→ TASK ITEM
Repeat every record exactly as given.

%%

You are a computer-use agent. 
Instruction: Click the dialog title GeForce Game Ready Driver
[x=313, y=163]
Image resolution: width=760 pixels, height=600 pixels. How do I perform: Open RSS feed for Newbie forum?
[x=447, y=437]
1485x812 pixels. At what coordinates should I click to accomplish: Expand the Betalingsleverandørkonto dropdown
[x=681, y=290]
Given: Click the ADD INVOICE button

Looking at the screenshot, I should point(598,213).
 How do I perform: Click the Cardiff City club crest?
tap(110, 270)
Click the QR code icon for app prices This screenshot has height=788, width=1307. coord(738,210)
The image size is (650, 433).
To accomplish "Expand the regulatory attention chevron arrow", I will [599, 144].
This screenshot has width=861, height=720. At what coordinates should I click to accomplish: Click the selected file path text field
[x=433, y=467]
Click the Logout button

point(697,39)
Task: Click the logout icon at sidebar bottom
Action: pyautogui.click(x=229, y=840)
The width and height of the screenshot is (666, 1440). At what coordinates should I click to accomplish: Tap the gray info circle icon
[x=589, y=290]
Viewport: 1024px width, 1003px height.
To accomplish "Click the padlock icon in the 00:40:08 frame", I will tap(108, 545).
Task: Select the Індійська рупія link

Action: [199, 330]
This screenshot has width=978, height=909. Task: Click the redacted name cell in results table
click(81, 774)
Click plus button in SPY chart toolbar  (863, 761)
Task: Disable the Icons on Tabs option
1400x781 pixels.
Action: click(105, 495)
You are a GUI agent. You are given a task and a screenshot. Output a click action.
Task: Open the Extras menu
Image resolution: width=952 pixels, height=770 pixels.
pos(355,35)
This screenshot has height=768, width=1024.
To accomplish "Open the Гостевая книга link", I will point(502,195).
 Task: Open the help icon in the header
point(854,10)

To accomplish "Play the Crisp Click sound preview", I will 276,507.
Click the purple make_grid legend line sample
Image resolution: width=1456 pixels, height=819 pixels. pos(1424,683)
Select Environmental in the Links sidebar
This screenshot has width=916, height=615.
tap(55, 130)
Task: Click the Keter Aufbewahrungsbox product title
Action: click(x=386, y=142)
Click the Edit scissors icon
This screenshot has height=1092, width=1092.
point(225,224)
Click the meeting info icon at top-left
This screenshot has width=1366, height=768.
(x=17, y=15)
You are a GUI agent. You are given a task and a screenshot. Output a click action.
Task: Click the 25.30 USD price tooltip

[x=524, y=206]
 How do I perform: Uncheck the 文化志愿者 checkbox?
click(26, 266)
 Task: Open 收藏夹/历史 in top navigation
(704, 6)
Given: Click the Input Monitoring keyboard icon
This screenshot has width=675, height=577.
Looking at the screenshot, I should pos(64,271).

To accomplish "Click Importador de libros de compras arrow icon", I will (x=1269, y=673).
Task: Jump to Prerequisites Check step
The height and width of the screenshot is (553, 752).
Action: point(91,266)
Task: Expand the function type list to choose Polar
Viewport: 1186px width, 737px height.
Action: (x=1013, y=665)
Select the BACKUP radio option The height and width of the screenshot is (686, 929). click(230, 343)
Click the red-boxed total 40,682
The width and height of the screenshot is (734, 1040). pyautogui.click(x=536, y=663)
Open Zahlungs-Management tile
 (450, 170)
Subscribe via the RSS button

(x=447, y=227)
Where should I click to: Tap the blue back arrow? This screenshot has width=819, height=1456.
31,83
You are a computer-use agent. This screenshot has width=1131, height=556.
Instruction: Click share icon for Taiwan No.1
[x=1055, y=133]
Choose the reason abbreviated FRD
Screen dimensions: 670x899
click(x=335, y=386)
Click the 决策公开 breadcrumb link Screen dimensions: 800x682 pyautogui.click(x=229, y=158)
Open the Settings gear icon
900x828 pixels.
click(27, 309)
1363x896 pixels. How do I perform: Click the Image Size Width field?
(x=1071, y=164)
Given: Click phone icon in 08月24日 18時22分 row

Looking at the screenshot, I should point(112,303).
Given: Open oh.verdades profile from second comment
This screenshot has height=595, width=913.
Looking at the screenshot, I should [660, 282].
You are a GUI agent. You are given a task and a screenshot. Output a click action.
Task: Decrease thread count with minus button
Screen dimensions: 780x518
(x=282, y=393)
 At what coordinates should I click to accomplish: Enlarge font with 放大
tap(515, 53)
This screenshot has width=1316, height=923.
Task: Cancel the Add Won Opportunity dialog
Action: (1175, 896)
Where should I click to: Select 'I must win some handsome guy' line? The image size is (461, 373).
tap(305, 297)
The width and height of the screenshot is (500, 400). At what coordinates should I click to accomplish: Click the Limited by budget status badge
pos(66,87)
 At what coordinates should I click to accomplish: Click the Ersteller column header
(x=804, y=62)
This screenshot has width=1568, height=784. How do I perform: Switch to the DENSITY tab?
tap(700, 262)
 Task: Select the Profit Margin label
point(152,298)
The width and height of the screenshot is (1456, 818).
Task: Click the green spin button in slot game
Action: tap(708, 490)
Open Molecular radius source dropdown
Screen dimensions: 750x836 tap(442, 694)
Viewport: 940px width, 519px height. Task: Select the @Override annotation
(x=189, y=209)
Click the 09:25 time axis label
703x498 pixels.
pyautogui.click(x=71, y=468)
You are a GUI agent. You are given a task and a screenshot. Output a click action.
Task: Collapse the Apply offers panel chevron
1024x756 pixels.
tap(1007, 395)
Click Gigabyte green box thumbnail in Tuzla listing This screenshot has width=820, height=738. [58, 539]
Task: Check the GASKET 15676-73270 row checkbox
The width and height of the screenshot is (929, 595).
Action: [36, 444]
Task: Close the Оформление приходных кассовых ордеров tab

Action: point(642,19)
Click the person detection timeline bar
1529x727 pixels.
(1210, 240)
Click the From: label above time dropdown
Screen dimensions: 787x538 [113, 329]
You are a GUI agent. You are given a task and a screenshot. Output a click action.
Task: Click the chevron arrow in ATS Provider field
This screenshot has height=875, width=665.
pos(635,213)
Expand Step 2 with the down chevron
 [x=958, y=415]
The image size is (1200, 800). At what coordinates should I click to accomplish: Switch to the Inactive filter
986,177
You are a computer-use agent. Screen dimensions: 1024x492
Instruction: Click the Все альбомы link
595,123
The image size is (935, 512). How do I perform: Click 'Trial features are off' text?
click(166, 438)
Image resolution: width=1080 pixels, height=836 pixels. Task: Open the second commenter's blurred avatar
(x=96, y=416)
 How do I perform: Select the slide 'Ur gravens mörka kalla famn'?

%%

→ YOUR SOLUTION
You are a computer-use agent. 
Instruction: Click the dialog title GeForce Game Ready Driver
[x=313, y=163]
Image resolution: width=760 pixels, height=600 pixels. How do I perform: Open RSS feed for Newbie forum?
[x=447, y=437]
1485x812 pixels. At what coordinates should I click to accomplish: Expand the Betalingsleverandørkonto dropdown
[x=681, y=290]
Given: Click the ADD INVOICE button

Looking at the screenshot, I should point(598,213).
 How do I perform: Click the Cardiff City club crest?
tap(110, 270)
Click the QR code icon for app prices This screenshot has height=788, width=1307. coord(738,210)
The image size is (650, 433).
To accomplish "Expand the regulatory attention chevron arrow", I will [599, 144].
This screenshot has width=861, height=720. At what coordinates should I click to accomplish: Click the selected file path text field
[x=433, y=467]
Click the Logout button

point(697,39)
Task: Click the logout icon at sidebar bottom
Action: pyautogui.click(x=229, y=840)
The width and height of the screenshot is (666, 1440). At what coordinates should I click to accomplish: Tap the gray info circle icon
[x=589, y=290]
Viewport: 1024px width, 1003px height.
To accomplish "Click the padlock icon in the 00:40:08 frame", I will tap(108, 545).
Task: Select the Індійська рупія link

Action: [199, 330]
This screenshot has width=978, height=909. Task: Click the redacted name cell in results table
click(81, 774)
Click plus button in SPY chart toolbar  (863, 761)
Task: Disable the Icons on Tabs option
1400x781 pixels.
Action: click(105, 495)
You are a GUI agent. You are given a task and a screenshot. Output a click action.
Task: Open the Extras menu
Image resolution: width=952 pixels, height=770 pixels.
pos(355,35)
This screenshot has height=768, width=1024.
To accomplish "Open the Гостевая книга link", I will point(502,195).
 Task: Open the help icon in the header
point(854,10)

To accomplish "Play the Crisp Click sound preview", I will 276,507.
Click the purple make_grid legend line sample
Image resolution: width=1456 pixels, height=819 pixels. pos(1424,683)
Select Environmental in the Links sidebar
This screenshot has width=916, height=615.
tap(55, 130)
Task: Click the Keter Aufbewahrungsbox product title
Action: click(x=386, y=142)
Click the Edit scissors icon
This screenshot has height=1092, width=1092.
point(225,224)
Click the meeting info icon at top-left
This screenshot has width=1366, height=768.
(x=17, y=15)
You are a GUI agent. You are given a task and a screenshot. Output a click action.
Task: Click the 25.30 USD price tooltip

[x=524, y=206]
 How do I perform: Uncheck the 文化志愿者 checkbox?
click(26, 266)
 Task: Open 收藏夹/历史 in top navigation
(704, 6)
Given: Click the Input Monitoring keyboard icon
This screenshot has width=675, height=577.
Looking at the screenshot, I should pos(64,271).

To accomplish "Click Importador de libros de compras arrow icon", I will (x=1269, y=673).
Task: Jump to Prerequisites Check step
The height and width of the screenshot is (553, 752).
Action: point(91,266)
Task: Expand the function type list to choose Polar
Viewport: 1186px width, 737px height.
Action: (x=1013, y=665)
Select the BACKUP radio option The height and width of the screenshot is (686, 929). click(230, 343)
Click the red-boxed total 40,682
The width and height of the screenshot is (734, 1040). pyautogui.click(x=536, y=663)
Open Zahlungs-Management tile
 (450, 170)
Subscribe via the RSS button

(x=447, y=227)
Where should I click to: Tap the blue back arrow? This screenshot has width=819, height=1456.
31,83
You are a computer-use agent. This screenshot has width=1131, height=556.
Instruction: Click share icon for Taiwan No.1
[x=1055, y=133]
Choose the reason abbreviated FRD
Screen dimensions: 670x899
click(x=335, y=386)
Click the 决策公开 breadcrumb link Screen dimensions: 800x682 pyautogui.click(x=229, y=158)
Open the Settings gear icon
900x828 pixels.
click(27, 309)
1363x896 pixels. How do I perform: Click the Image Size Width field?
(x=1071, y=164)
Given: Click phone icon in 08月24日 18時22分 row

Looking at the screenshot, I should point(112,303).
Given: Open oh.verdades profile from second comment
This screenshot has height=595, width=913.
Looking at the screenshot, I should [660, 282].
You are a GUI agent. You are given a task and a screenshot. Output a click action.
Task: Decrease thread count with minus button
Screen dimensions: 780x518
(x=282, y=393)
 At what coordinates should I click to accomplish: Enlarge font with 放大
tap(515, 53)
This screenshot has width=1316, height=923.
Task: Cancel the Add Won Opportunity dialog
Action: (1175, 896)
Where should I click to: Select 'I must win some handsome guy' line? The image size is (461, 373).
tap(305, 297)
The width and height of the screenshot is (500, 400). At what coordinates should I click to accomplish: Click the Limited by budget status badge
pos(66,87)
 At what coordinates should I click to accomplish: Click the Ersteller column header
(x=804, y=62)
This screenshot has width=1568, height=784. How do I perform: Switch to the DENSITY tab?
tap(700, 262)
 Task: Select the Profit Margin label
point(152,298)
The width and height of the screenshot is (1456, 818).
Task: Click the green spin button in slot game
Action: tap(708, 490)
Open Molecular radius source dropdown
Screen dimensions: 750x836 tap(442, 694)
Viewport: 940px width, 519px height. Task: Select the @Override annotation
(x=189, y=209)
Click the 09:25 time axis label
703x498 pixels.
pyautogui.click(x=71, y=468)
You are a GUI agent. You are given a task and a screenshot. Output a click action.
Task: Collapse the Apply offers panel chevron
1024x756 pixels.
tap(1007, 395)
Click Gigabyte green box thumbnail in Tuzla listing This screenshot has width=820, height=738. [58, 539]
Task: Check the GASKET 15676-73270 row checkbox
The width and height of the screenshot is (929, 595).
Action: [36, 444]
Task: Close the Оформление приходных кассовых ордеров tab

Action: point(642,19)
Click the person detection timeline bar
1529x727 pixels.
(1210, 240)
Click the From: label above time dropdown
Screen dimensions: 787x538 [113, 329]
You are a GUI agent. You are given a task and a screenshot. Output a click action.
Task: Click the chevron arrow in ATS Provider field
This screenshot has height=875, width=665.
pos(635,213)
Expand Step 2 with the down chevron
 [x=958, y=415]
The image size is (1200, 800). At what coordinates should I click to accomplish: Switch to the Inactive filter
986,177
You are a computer-use agent. Screen dimensions: 1024x492
Instruction: Click the Все альбомы link
595,123
The image size is (935, 512). How do I perform: Click 'Trial features are off' text?
click(166, 438)
Image resolution: width=1080 pixels, height=836 pixels. Task: Open the second commenter's blurred avatar
(x=96, y=416)
 How do I perform: Select the slide 'Ur gravens mörka kalla famn'?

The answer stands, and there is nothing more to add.